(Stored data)
BEGIN

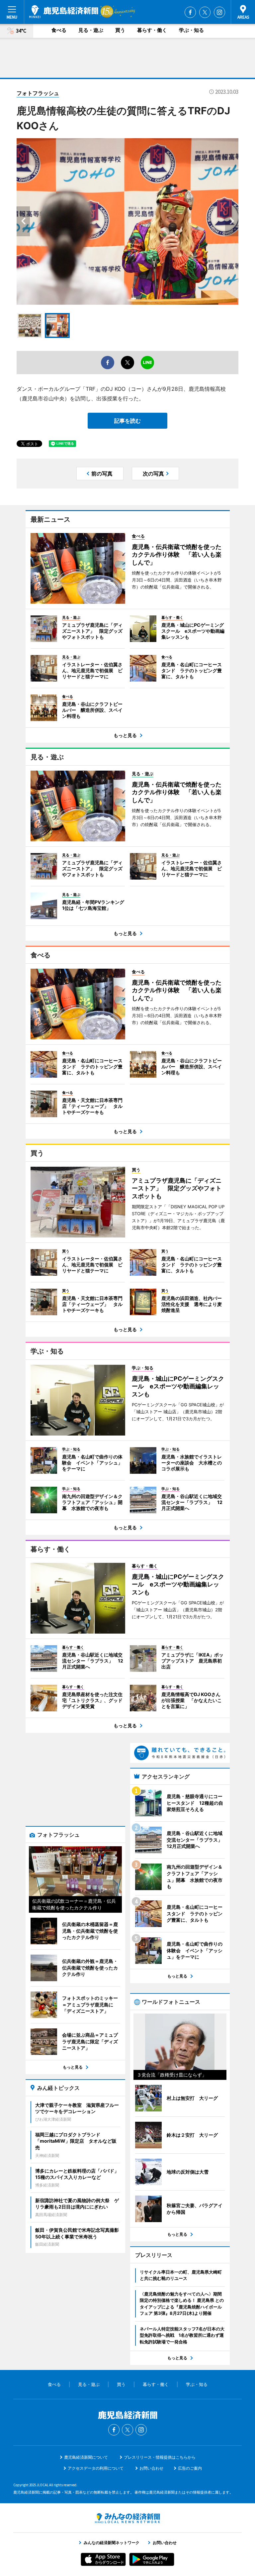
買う (120, 30)
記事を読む (127, 420)
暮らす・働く (152, 30)
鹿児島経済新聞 (63, 11)
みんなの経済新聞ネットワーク (127, 2518)
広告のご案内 (190, 2468)
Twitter (205, 12)
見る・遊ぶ (90, 30)
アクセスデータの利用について (96, 2468)
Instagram (219, 12)
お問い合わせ (151, 2468)
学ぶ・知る (191, 30)
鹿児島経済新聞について (86, 2457)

END

_Problem to work on_: Repeat the records word for word. Any picture in them should be left out.

_Result of this exercise_:
買う (120, 30)
記事を読む (127, 420)
暮らす・働く (152, 30)
鹿児島経済新聞 (63, 11)
みんなの経済新聞ネットワーク (127, 2518)
広告のご案内 (190, 2468)
Twitter (205, 12)
見る・遊ぶ (90, 30)
アクセスデータの利用について (96, 2468)
Instagram (219, 12)
お問い合わせ (151, 2468)
学ぶ・知る (191, 30)
鹿児島経済新聞について (86, 2457)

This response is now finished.